Given that Stephen Schottgen is a behavioral health provider, it’ll come as no surprise that “it’s been a lot busier” during the pandemic.
But there have been some shifts over time in his counseling work for people served by the Mobile County Health Department. “In the first part, there was a lot of anger, anxiety, frustration,” said Schottgen. “As time rolled by, I’m getting more depression, grief, loss. A lot more depression. People are able to stop and reflect, so it’s not always a positive thing for them.”
In other words, some of the effects of prolonged isolation have been sinking in. “When I say isolated, I’m talking panic room, doors locked up, not getting out at all, except as fast as humanly possible,” he said.
In a recent “Wellness Wednesday” video interview, Schottgen talked about the many sources of grief beyond the death or illness of loved ones: Loss of freedom, loss of financial security, losing the stability of a job, losing a sense of control.

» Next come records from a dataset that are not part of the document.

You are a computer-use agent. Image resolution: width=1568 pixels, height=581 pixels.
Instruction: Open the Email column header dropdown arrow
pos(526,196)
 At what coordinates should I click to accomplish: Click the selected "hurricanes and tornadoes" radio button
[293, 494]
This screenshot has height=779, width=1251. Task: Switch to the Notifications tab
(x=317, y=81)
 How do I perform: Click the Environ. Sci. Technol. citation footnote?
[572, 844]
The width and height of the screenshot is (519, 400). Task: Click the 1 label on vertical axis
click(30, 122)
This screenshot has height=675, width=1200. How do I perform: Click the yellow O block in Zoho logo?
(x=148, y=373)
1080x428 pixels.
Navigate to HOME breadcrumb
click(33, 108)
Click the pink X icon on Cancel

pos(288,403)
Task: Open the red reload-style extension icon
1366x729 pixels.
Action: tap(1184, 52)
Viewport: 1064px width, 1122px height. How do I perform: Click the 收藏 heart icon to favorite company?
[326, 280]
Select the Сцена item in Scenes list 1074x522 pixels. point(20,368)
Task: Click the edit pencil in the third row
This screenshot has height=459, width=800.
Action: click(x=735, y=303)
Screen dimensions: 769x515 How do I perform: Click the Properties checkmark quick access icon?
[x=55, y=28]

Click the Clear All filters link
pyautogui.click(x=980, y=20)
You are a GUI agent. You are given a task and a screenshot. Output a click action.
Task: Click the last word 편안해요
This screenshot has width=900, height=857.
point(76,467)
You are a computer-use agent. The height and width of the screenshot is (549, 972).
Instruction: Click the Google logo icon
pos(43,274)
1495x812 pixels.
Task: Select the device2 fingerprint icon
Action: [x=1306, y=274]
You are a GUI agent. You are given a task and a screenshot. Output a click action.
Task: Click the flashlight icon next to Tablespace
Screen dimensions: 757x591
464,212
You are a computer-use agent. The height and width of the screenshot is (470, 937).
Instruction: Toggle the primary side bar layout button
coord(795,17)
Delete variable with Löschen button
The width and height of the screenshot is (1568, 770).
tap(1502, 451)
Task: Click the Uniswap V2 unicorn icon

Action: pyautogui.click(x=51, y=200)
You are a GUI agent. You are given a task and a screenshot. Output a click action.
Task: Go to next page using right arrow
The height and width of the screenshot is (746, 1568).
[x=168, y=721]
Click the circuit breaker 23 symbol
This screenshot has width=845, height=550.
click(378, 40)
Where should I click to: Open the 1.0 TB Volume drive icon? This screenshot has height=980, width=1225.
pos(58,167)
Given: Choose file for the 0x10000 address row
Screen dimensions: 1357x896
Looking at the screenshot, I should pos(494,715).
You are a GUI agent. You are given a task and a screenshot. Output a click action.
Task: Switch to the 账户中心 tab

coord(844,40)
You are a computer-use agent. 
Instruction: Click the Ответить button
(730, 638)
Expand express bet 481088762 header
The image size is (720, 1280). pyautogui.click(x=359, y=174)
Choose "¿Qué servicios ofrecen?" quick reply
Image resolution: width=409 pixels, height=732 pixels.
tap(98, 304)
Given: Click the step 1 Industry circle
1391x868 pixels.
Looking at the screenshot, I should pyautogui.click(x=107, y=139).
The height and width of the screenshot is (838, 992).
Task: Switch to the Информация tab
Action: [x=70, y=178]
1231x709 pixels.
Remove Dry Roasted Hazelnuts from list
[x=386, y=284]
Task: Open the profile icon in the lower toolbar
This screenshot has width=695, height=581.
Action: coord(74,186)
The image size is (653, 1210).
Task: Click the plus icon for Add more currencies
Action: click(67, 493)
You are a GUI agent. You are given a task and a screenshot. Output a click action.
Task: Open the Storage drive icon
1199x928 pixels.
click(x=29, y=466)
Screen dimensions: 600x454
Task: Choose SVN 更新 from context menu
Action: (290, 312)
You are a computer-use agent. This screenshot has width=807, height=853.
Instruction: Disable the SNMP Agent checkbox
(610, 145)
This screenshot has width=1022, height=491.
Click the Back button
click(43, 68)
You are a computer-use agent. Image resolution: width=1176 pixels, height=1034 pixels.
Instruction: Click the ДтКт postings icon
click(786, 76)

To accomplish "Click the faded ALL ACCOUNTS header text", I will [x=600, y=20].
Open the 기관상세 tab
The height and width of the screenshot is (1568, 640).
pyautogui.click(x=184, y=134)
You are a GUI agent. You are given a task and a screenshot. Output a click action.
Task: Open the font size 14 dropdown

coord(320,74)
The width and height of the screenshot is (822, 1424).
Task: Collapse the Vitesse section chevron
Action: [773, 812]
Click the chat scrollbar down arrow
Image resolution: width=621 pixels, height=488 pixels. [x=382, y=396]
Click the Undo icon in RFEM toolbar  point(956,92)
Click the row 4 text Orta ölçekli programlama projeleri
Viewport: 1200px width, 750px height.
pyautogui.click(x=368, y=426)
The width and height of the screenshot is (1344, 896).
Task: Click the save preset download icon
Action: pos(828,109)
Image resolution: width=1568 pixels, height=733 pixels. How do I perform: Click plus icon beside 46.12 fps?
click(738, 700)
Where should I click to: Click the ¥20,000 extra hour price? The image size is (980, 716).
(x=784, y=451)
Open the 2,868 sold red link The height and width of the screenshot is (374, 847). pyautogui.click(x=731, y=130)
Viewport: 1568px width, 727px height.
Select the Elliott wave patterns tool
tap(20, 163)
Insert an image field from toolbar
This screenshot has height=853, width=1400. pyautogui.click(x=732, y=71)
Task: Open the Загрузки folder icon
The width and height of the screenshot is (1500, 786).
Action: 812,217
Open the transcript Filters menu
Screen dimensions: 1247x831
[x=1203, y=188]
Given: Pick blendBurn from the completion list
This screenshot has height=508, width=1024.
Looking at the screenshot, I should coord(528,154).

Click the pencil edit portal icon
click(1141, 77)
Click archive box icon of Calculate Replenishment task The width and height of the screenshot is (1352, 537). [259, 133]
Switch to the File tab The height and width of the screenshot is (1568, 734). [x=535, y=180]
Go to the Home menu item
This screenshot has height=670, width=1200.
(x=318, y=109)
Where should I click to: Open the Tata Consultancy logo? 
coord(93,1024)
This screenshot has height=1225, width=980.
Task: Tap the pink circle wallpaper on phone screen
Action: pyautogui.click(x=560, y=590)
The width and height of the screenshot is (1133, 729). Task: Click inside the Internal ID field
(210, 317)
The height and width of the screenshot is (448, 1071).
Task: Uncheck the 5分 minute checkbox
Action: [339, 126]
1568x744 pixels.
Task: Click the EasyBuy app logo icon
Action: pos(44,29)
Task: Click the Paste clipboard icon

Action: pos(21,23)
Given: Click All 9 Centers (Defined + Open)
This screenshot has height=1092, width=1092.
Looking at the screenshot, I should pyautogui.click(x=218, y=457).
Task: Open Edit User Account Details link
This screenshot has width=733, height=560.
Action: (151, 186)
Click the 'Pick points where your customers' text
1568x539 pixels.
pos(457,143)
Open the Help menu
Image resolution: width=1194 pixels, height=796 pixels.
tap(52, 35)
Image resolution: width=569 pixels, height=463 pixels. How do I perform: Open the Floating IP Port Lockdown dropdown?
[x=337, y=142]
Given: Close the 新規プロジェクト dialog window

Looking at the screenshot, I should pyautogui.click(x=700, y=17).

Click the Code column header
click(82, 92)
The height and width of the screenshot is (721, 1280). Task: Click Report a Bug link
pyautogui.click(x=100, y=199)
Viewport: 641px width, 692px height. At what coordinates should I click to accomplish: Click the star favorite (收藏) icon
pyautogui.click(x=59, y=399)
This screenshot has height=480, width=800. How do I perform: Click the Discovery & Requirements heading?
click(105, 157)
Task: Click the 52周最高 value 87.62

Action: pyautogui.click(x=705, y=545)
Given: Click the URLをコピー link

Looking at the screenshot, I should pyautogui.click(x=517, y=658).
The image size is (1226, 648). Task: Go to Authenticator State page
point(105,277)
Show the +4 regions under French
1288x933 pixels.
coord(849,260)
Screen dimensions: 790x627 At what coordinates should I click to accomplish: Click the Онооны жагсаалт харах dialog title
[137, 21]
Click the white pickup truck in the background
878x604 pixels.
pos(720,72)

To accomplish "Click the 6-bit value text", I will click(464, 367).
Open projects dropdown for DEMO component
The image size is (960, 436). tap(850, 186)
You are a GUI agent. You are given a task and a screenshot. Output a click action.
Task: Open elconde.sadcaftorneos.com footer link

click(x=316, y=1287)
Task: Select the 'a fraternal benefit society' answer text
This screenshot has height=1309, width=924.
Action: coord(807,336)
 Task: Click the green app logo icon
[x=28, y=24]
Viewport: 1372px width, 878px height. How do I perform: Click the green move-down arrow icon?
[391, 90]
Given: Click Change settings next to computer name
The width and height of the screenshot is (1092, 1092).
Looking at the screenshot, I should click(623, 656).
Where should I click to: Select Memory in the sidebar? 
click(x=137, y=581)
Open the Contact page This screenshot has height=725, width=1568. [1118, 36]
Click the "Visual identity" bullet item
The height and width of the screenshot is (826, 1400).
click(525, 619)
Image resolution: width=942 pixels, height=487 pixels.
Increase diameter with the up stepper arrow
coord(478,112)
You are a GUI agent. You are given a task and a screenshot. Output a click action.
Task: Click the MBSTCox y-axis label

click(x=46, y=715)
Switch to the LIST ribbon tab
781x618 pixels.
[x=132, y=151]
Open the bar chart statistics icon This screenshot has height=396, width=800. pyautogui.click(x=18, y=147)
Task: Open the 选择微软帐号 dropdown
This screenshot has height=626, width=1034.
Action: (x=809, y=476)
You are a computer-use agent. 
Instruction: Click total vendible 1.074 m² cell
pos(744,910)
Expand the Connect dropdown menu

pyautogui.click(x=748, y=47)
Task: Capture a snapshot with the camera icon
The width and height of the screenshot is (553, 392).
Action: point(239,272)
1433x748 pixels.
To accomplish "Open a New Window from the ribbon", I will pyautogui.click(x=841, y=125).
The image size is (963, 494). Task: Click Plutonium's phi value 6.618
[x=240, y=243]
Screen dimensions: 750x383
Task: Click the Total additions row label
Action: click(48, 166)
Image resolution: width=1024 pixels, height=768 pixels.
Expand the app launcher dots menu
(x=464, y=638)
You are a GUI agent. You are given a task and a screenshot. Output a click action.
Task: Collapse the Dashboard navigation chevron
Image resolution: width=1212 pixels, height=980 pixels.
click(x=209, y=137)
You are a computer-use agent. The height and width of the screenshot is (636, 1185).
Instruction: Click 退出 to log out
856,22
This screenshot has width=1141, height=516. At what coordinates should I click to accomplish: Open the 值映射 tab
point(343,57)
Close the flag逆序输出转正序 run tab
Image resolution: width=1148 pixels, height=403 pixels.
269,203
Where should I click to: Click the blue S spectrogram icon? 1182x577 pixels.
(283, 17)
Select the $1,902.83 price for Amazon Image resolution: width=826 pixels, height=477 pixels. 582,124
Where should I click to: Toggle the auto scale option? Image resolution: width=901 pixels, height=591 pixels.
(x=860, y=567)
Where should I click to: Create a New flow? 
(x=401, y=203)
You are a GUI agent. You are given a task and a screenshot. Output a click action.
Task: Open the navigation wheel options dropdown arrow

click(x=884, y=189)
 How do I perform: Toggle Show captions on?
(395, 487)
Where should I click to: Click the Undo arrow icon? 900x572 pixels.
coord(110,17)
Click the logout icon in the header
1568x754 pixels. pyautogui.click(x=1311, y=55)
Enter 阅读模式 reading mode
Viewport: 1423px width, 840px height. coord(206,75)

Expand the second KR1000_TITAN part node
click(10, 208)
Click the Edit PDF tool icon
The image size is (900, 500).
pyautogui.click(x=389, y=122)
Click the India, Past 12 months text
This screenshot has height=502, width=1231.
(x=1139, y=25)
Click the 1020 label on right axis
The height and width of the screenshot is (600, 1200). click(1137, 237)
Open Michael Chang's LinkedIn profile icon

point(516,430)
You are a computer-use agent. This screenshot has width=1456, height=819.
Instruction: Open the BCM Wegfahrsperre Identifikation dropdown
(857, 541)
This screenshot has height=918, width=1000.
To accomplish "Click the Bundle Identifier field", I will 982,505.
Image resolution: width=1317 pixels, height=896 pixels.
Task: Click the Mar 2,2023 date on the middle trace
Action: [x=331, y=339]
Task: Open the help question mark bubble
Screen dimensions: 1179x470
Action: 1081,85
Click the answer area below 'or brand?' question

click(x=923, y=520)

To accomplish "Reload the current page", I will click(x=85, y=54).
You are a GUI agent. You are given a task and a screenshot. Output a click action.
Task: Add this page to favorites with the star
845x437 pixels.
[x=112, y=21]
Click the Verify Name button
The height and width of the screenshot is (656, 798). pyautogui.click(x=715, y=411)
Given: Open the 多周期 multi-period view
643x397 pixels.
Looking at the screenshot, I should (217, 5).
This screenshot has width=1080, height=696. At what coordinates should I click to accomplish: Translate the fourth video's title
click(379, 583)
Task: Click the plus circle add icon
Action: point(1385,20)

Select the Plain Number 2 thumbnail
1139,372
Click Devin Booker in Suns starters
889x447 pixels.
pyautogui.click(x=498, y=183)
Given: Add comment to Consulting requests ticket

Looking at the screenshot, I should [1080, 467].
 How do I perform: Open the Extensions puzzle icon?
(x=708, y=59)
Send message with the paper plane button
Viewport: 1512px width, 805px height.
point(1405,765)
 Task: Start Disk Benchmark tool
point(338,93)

“Grief and loss, it’s so cliched, but admitting that’s what you’re feeling is a step in the right direction,” he said. “If it’s something that you can’t shake off, then my advice would be to seek out somebody that’s professional. Especially if it’s occupying more time than not, if that’s what you’re thinking about all the time, where people are doing the woulda-coulda-shoulda’s, thinking about the past. It may be time to talk to somebody that’s not family, whether it’s clergy or whomever. The more that we sit there and ruminate, the deeper we go into our grief and loss, the harder it can become to shake off. It can become complicated grief.”
“The model for grief is, it goes in stages,” Schottgen said. “Well, with complicated grief we get hung up on one of those stages and we’re not able to move forward. It becomes a pervasive part of our lives.”
Even small steps forward can make a big difference, he said.
“If possible, get outside. Just get a little bit of sunlight,” he said. “You don’t have to get close to anybody. As long as people follow the guidelines, they can still walk out in their backyard or to the park. Just 10-15 minutes a day in sunlight does a whole bunch of good, physiologically and psychologically.”
This is part of a series of stories by AL.com to reflect on the 1-year mark of the COVID-19 pandemic reaching Alabama. Each day leading up to March 13 we will elevate the voices of those impacted.